### [PROBLEM STATEMENT]
Return every entry exactly.

### [DATASET EXCERPTS]
╔══
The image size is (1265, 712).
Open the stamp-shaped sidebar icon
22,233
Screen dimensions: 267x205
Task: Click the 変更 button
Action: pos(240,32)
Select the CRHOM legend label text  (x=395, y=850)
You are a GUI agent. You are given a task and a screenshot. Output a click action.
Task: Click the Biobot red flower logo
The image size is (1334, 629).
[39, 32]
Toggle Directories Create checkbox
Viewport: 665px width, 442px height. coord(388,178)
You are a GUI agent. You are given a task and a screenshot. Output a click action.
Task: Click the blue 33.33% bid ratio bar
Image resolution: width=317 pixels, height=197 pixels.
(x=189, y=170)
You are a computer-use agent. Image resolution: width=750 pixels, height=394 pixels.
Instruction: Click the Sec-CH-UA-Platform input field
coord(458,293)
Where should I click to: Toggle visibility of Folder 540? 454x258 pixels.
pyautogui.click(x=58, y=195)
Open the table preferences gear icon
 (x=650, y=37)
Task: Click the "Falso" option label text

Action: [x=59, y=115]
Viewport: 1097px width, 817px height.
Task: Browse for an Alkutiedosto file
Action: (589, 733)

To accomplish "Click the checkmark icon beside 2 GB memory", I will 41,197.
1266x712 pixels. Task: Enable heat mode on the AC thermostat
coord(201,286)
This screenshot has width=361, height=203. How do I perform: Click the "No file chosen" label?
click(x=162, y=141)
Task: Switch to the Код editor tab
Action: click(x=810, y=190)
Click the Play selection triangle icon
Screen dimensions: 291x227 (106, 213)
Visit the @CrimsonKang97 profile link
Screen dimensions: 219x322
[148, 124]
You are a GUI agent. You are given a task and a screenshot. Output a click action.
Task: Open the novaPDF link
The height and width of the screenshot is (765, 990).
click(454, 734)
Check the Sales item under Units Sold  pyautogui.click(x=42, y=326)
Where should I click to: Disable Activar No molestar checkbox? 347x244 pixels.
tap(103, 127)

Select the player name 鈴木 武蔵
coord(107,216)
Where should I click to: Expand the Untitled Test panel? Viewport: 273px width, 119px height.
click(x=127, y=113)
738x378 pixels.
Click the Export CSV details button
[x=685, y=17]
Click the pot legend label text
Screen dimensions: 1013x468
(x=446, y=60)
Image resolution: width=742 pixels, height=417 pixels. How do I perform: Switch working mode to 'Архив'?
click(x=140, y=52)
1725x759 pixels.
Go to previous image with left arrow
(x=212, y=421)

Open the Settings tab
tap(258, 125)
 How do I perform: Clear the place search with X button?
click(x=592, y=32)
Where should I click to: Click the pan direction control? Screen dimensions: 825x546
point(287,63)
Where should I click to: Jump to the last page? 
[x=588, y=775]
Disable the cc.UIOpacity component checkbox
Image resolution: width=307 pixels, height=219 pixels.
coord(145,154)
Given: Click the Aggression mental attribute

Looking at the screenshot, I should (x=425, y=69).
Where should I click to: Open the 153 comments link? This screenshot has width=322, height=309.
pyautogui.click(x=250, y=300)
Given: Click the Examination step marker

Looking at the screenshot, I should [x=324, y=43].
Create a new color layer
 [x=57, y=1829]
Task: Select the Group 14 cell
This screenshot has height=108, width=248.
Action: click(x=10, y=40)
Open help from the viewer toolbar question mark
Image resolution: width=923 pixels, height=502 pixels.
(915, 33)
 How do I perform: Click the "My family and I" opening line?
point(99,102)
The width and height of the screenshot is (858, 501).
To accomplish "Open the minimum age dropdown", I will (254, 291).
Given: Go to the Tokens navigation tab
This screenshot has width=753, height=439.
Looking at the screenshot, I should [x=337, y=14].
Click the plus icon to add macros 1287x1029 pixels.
╚══
### [TASK OUTPUT]
The image size is (1265, 712).
Open the stamp-shaped sidebar icon
22,233
Screen dimensions: 267x205
Task: Click the 変更 button
Action: pos(240,32)
Select the CRHOM legend label text  (x=395, y=850)
You are a GUI agent. You are given a task and a screenshot. Output a click action.
Task: Click the Biobot red flower logo
The image size is (1334, 629).
[39, 32]
Toggle Directories Create checkbox
Viewport: 665px width, 442px height. coord(388,178)
You are a GUI agent. You are given a task and a screenshot. Output a click action.
Task: Click the blue 33.33% bid ratio bar
Image resolution: width=317 pixels, height=197 pixels.
(x=189, y=170)
You are a computer-use agent. Image resolution: width=750 pixels, height=394 pixels.
Instruction: Click the Sec-CH-UA-Platform input field
coord(458,293)
Where should I click to: Toggle visibility of Folder 540? 454x258 pixels.
pyautogui.click(x=58, y=195)
Open the table preferences gear icon
 (x=650, y=37)
Task: Click the "Falso" option label text

Action: [x=59, y=115]
Viewport: 1097px width, 817px height.
Task: Browse for an Alkutiedosto file
Action: (589, 733)

To accomplish "Click the checkmark icon beside 2 GB memory", I will 41,197.
1266x712 pixels. Task: Enable heat mode on the AC thermostat
coord(201,286)
This screenshot has width=361, height=203. How do I perform: Click the "No file chosen" label?
click(x=162, y=141)
Task: Switch to the Код editor tab
Action: click(x=810, y=190)
Click the Play selection triangle icon
Screen dimensions: 291x227 (106, 213)
Visit the @CrimsonKang97 profile link
Screen dimensions: 219x322
[148, 124]
You are a GUI agent. You are given a task and a screenshot. Output a click action.
Task: Open the novaPDF link
The height and width of the screenshot is (765, 990).
click(454, 734)
Check the Sales item under Units Sold  pyautogui.click(x=42, y=326)
Where should I click to: Disable Activar No molestar checkbox? 347x244 pixels.
tap(103, 127)

Select the player name 鈴木 武蔵
coord(107,216)
Where should I click to: Expand the Untitled Test panel? Viewport: 273px width, 119px height.
click(x=127, y=113)
738x378 pixels.
Click the Export CSV details button
[x=685, y=17]
Click the pot legend label text
Screen dimensions: 1013x468
(x=446, y=60)
Image resolution: width=742 pixels, height=417 pixels. How do I perform: Switch working mode to 'Архив'?
click(x=140, y=52)
1725x759 pixels.
Go to previous image with left arrow
(x=212, y=421)

Open the Settings tab
tap(258, 125)
 How do I perform: Clear the place search with X button?
click(x=592, y=32)
Where should I click to: Click the pan direction control? Screen dimensions: 825x546
point(287,63)
Where should I click to: Jump to the last page? 
[x=588, y=775]
Disable the cc.UIOpacity component checkbox
Image resolution: width=307 pixels, height=219 pixels.
coord(145,154)
Given: Click the Aggression mental attribute

Looking at the screenshot, I should (x=425, y=69).
Where should I click to: Open the 153 comments link? This screenshot has width=322, height=309.
pyautogui.click(x=250, y=300)
Given: Click the Examination step marker

Looking at the screenshot, I should [x=324, y=43].
Create a new color layer
 [x=57, y=1829]
Task: Select the Group 14 cell
This screenshot has height=108, width=248.
Action: click(x=10, y=40)
Open help from the viewer toolbar question mark
Image resolution: width=923 pixels, height=502 pixels.
(915, 33)
 How do I perform: Click the "My family and I" opening line?
point(99,102)
The width and height of the screenshot is (858, 501).
To accomplish "Open the minimum age dropdown", I will (254, 291).
Given: Go to the Tokens navigation tab
This screenshot has width=753, height=439.
Looking at the screenshot, I should [x=337, y=14].
Click the plus icon to add macros 1287x1029 pixels.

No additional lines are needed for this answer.